EM2 Racial/ethnic equality in R&I and the academic environment is the largest category (78% of participants)
Responses indicating they take to promote or support racial/ethnic equality in R&I activities.

This category has two subcategories:

Specific steps to enhance gender equality in R&I work

EM2.1.1Racial/ethnic equality within the R&I environment (general) (44% of participants)
Responses about promoting racial/ethnic equality without providing specific steps.

  • Example: “I involved various ethnic minorities in a new European project.”

EM2.1.2Racial/ethnic equality within the R&I environment (specific) (34% of participants)
Responses indicating specific steps taken to ensure gender equality.

  • Example: “Identify gaps areas where ethnic minorities are underrepresented in the organization, research and learn best practices on racial/ethnic equality.”
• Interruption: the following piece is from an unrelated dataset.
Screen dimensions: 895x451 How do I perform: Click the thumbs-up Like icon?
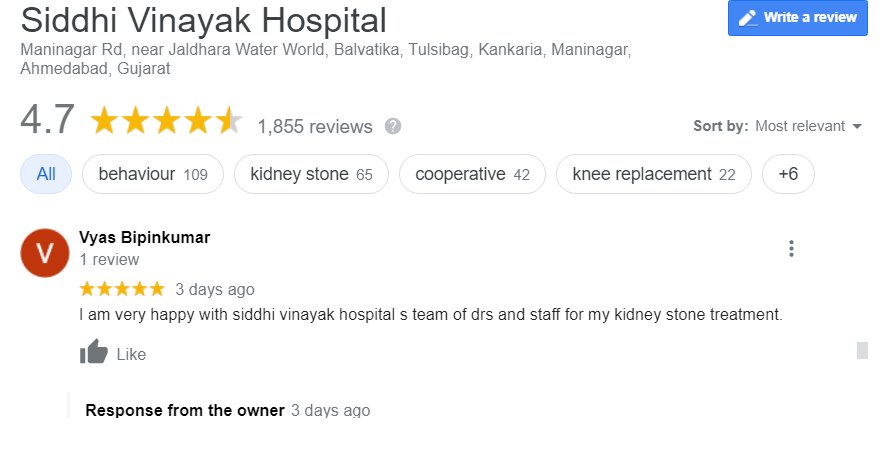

Distribution of different categories:

  • Integrating ethnicity as a substantive dimension of R&I work: 18%
  • Integrating ethnic equality in research participant selection: 16%
  • Fostering ethnic equality in the workforce: 15%
  • Other steps are taken: 15%
  • Promoting / mentorships of ethnic minorities: 10%
  • Ensuring ethnic equality in staff recruitment: 9%
  • Promoting ethnic equality through delivering/attending training: 3%
  • Supporting ethnic minorities’ publications, co-authorships, citations: 2%
  • Compliance with rules/regulations: 2%
  • Promoting ethnic minorities in decision-making: 1%
  • Participation in or engagement with relevant equality committees: 1%

EM2.2.1Supporting racial/ethnic minority researchers publications,
                  co-authorships, academic citations (2% of participants)
For example, collaborating with researchers from ethnic minority groups and publication of a shared report.

  • Example: “I encouraged ethnic minority researchers to co-author two of my papers.”

EM2.2.2Integrating racial /ethnic equality in research participant selection (16% of participants).
Selection processes and mechanisms as representative samples.

  • Example: “Ensuring the representation of minority research participants in the community.”

EM2.2.3Fostering racial/ethnic equality in R&I teams (15% of participants)
Ensuring the representation of ethnic minorities in research teams, and diverse racial representation in collaborations.

  • Example: “I make sure that races/ethnicities are appropriately represented in my working groups.”

EM2.2.4Integrating race/ethnicity as a substantive dimension/focus of R&I content/practice (18% of participants)
Addressing race/ethnicity issues in research, e.g. xenophobia

  • Example: “Research I am working on focuses on integrating indigenous people’s needs and concerns in forest fire and haze management strategies.”

EM2.2.5Promotion/mentorship of ethnic minority researches/innovators
(10% of participants)

  • Example: “Support ethnic minority researches to secure funding and industry linkages.”

EM2.2.6Promoting ethnic minorities in R&I decision – making roles and senior positions (1% of participants)

  • Example: “We promote staff according to certain diversity quotas, which include ethnic minorities.”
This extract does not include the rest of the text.